───── Information shown

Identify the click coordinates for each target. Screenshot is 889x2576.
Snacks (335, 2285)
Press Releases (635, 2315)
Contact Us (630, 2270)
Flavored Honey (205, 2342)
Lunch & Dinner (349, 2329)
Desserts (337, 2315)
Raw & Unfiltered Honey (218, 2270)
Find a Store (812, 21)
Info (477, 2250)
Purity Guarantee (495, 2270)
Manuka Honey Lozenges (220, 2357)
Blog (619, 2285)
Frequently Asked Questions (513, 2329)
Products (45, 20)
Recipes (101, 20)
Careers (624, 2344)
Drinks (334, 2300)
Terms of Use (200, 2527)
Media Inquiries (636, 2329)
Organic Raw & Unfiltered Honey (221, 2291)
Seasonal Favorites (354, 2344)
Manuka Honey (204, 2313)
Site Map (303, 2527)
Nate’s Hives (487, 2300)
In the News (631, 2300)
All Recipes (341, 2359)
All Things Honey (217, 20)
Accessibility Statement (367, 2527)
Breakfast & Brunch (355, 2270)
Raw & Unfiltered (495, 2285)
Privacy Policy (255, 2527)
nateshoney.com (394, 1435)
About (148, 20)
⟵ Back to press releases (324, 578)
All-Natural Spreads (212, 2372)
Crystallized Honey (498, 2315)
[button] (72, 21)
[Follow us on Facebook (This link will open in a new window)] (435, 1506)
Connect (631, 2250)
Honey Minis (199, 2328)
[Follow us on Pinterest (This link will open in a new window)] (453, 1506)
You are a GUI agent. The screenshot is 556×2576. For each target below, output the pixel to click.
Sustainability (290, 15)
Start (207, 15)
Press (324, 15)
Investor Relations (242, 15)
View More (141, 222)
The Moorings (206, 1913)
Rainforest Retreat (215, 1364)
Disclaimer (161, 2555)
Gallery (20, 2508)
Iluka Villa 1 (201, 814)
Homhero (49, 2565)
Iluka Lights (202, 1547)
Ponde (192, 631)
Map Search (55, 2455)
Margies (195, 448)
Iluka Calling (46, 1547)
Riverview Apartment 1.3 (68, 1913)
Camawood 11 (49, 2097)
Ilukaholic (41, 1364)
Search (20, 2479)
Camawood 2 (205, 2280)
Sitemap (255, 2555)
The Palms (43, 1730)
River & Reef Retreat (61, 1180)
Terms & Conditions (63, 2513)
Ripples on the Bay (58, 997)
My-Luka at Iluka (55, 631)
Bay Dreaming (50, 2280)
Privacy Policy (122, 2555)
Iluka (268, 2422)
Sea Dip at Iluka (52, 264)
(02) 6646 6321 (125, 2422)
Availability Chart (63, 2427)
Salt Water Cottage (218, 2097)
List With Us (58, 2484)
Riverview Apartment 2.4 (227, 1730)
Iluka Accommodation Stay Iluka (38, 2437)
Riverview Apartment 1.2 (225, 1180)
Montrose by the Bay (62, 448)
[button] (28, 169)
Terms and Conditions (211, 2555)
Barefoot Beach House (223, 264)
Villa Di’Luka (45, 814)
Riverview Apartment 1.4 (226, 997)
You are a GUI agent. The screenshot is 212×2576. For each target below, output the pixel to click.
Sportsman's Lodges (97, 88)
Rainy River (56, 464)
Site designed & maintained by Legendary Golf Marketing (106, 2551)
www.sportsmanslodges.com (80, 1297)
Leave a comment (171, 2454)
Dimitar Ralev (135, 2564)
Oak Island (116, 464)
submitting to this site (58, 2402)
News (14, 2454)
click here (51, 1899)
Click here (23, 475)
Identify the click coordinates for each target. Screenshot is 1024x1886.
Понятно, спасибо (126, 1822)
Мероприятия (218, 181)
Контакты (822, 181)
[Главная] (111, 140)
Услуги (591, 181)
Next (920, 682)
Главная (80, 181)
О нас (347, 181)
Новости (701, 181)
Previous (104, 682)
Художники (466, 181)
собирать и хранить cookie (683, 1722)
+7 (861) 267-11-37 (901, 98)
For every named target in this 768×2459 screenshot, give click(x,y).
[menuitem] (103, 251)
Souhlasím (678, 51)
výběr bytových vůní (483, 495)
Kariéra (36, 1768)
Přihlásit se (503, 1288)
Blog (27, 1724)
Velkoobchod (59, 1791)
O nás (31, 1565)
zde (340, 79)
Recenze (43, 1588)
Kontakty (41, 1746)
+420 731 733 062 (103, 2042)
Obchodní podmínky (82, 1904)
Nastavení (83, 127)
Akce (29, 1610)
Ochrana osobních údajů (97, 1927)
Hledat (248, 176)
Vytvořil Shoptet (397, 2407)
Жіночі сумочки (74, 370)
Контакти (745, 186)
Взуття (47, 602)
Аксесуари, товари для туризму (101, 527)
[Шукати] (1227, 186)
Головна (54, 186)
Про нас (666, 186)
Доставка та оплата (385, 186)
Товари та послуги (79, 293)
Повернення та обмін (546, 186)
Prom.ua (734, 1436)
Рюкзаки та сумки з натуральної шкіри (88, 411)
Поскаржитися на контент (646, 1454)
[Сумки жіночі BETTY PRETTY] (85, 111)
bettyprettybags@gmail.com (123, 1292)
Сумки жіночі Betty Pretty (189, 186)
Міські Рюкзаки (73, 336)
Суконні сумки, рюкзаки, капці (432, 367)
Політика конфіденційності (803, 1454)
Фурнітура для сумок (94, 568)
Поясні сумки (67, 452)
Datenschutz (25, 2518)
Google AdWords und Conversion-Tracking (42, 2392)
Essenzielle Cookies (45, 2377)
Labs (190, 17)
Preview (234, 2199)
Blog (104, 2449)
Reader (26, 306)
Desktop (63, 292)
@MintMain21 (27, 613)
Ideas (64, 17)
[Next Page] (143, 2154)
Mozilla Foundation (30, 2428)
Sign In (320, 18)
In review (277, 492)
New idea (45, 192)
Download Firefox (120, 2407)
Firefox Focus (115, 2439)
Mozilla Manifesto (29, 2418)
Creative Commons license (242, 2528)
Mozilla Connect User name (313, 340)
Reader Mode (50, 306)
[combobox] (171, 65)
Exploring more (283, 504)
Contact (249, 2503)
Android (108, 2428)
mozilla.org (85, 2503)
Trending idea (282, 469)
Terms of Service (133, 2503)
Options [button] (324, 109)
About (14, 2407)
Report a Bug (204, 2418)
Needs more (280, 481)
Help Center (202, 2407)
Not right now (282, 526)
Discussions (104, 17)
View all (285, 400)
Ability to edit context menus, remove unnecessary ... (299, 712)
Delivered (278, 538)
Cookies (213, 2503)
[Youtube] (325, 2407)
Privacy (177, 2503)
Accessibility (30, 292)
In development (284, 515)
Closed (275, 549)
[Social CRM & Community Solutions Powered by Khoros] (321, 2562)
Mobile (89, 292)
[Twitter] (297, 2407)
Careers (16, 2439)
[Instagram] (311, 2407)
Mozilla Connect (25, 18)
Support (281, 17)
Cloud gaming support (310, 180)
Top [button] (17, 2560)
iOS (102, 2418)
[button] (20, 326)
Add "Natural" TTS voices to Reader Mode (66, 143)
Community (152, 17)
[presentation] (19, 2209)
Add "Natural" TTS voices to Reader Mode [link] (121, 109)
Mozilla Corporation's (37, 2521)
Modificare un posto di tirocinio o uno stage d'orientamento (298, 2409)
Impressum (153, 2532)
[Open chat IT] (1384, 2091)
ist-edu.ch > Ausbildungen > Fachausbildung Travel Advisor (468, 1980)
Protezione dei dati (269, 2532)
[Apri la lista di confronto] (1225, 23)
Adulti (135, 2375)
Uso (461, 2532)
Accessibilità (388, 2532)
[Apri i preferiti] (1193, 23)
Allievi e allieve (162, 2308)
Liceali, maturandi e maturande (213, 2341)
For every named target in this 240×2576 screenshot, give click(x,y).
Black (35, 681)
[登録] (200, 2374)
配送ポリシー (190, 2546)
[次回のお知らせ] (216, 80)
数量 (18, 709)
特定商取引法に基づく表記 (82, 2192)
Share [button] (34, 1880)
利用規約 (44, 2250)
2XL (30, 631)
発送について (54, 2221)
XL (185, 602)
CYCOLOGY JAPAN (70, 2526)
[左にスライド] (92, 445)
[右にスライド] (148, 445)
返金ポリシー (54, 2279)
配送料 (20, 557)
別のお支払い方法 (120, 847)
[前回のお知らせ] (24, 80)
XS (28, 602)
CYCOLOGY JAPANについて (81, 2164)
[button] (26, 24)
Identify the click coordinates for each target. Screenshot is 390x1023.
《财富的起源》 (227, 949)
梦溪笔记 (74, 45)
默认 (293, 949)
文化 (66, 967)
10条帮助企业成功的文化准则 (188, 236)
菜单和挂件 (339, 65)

──────────

Proceeding from the line containing "iOS (102, 2418)" through the line containing "Modificare un posto", transcribe the lines above exactly, both end lines included.

*Answer space*:
iOS (102, 2418)
[button] (20, 326)
Add "Natural" TTS voices to Reader Mode (66, 143)
Community (152, 17)
[presentation] (19, 2209)
Add "Natural" TTS voices to Reader Mode [link] (121, 109)
Mozilla Corporation's (37, 2521)
Modificare un posto di tirocinio o uno stage d'orientamento (298, 2409)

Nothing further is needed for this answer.